Varying Illumination
Three digital images of same person with varying illumination [5]

Face recognition has been used extensively in day to day life since last two decades such as passport processing, revenue, surveillance, face based search, etc. The key issues for face recognition include handling of (i) varying facial pose, (ii) varying illumination, (iii) varying facial expressions, and (iv) the problem of occlusion. This article explain in detail why Varying illumination is a challenging key issue in Face Recognition Applications.

What is Varying Illumination?

Varying Illumination
Figure 1: Images of one person from having different lighting conditions [1].

Normal illumination condition means the light source is in front of face or light source is present at such a location that light on the face is uniformly distributed. That is variation of lighting effect on face is almost zero. The face under investigation is properly visible. The complexity of illumination condition increases as light source direction increases with respect to viewing angle and non-uniformity of illumination on face increases. Such situation is referred to as varying illumination on face.

Complex Varying illumination condition may be to highly non-uniform as shown in figure 1. Original images of one person from extended Yale B face database having different lighting conditions [1] illumination on face i.e. illumination does vary a lot on different part of face image. It is also referred to as highly varying illumination.
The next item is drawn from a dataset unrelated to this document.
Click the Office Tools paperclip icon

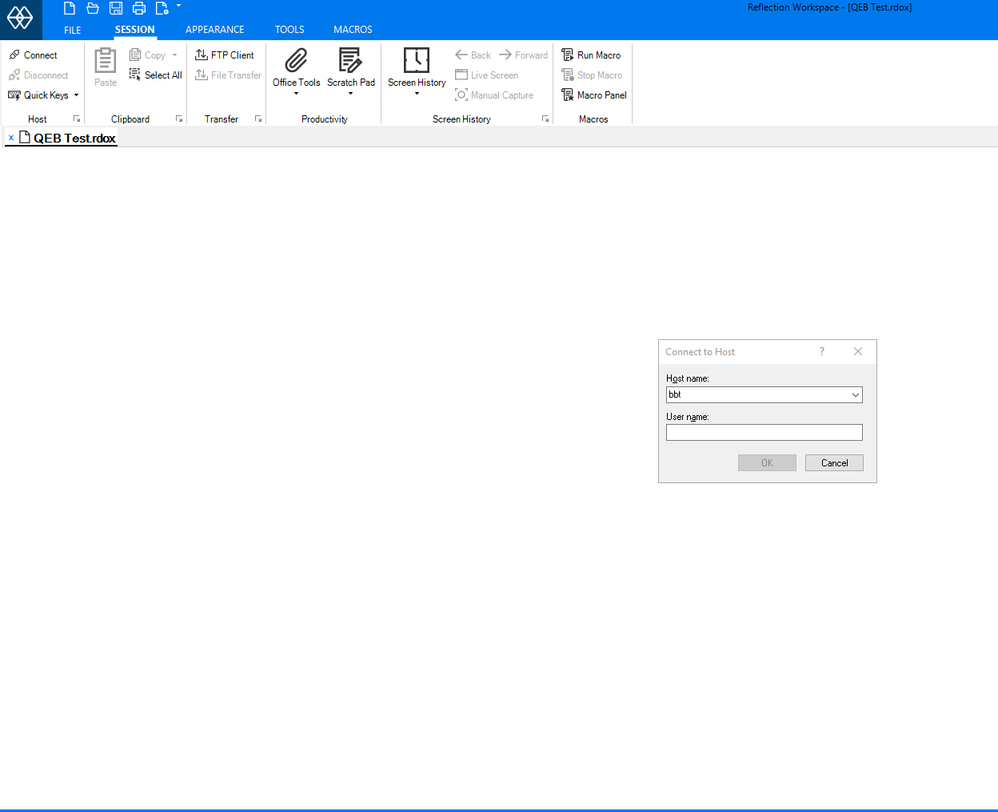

Why Varying Illumination a Challenge?

The performance of any face recognition system is adversely affected by facial appearance changes caused by variation in lighting condition [2, 3]. Ambient lighting changes greatly within and between days, and among indoor and outdoor environments.

Varying Illumination
Figure-2: Image two Different persons with different illumination [6]
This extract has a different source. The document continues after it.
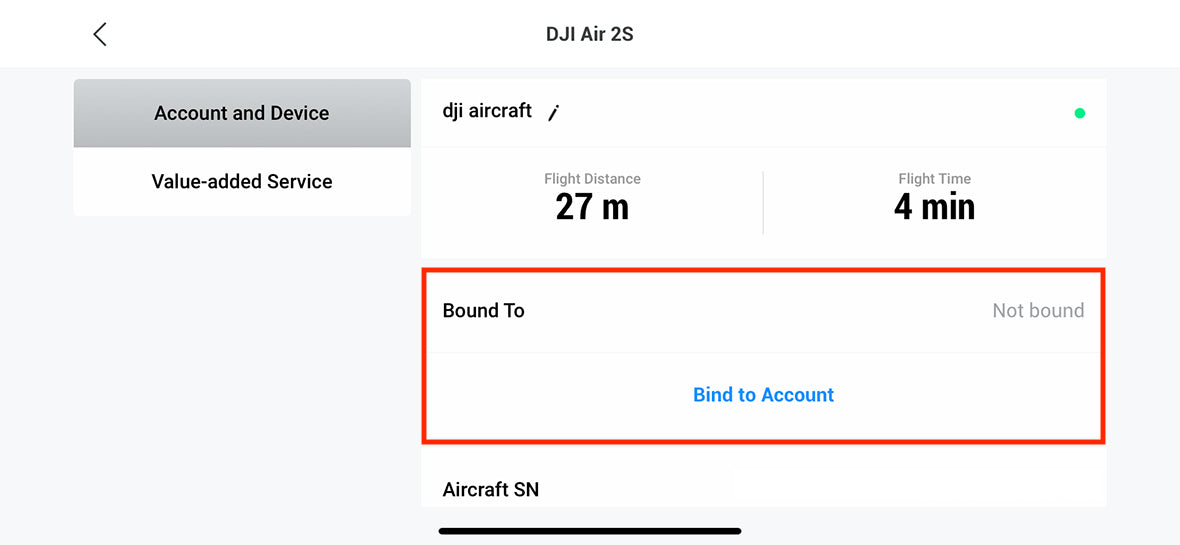Click the divider between distance and time

coord(763,203)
The variations across illumination in a single face can be very large, while variations between different faces may be small as shown in figure-2 [4, 6]. The same individual, imaged with the same camera and seen with nearly the same facial expression and pose, may appear drastically different with changes in the lighting conditions.
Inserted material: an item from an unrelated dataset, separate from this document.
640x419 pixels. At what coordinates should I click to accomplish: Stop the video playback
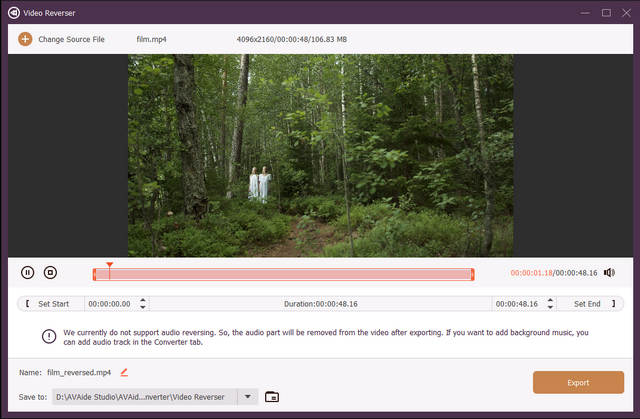(50, 272)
Figure-1 and Figure-2 shows images with different lighting conditions. It is evident that, even though images belong to same person, they appear to belong to different persons. Also, amount of brightness and darkness vary on different regions of faces due to lighting source direction which introduces grayness ambiguity.

All these factors degrade the performance of face recognition system drastically. Hence, varying illumination is a challenging issue in face recognition applications.


  1. K.C. Lee, J. Ho, and D. Kriegman. Acquiring linear subspaces for face recognition under variable lighting. IEEE Trans. Pattern Anal. Mach. Intelligence, 27(5):684–698, 2005.
  2. A. Jain and S. Li. Handbook of Face Recognition. Springer, March 2005.
  3. P. J. Phillips W. Zhao, R. Chellappa and A. Rosenfeld. Face recognition: A literature survey. ACM Computing Surveys, 35(4):399–458, December 2003.
  4. D. Riccio M. Nappi, A. Abate and G. Sabatino. 2D and 3D face recognition: A survey. Pattern Recognition Letters, 28:1885–1906, 2007.
  6. Peter N. Belhumeur, Ongoing Challenges in Face Recognition, Department of Computer Science, Columbia University, New York.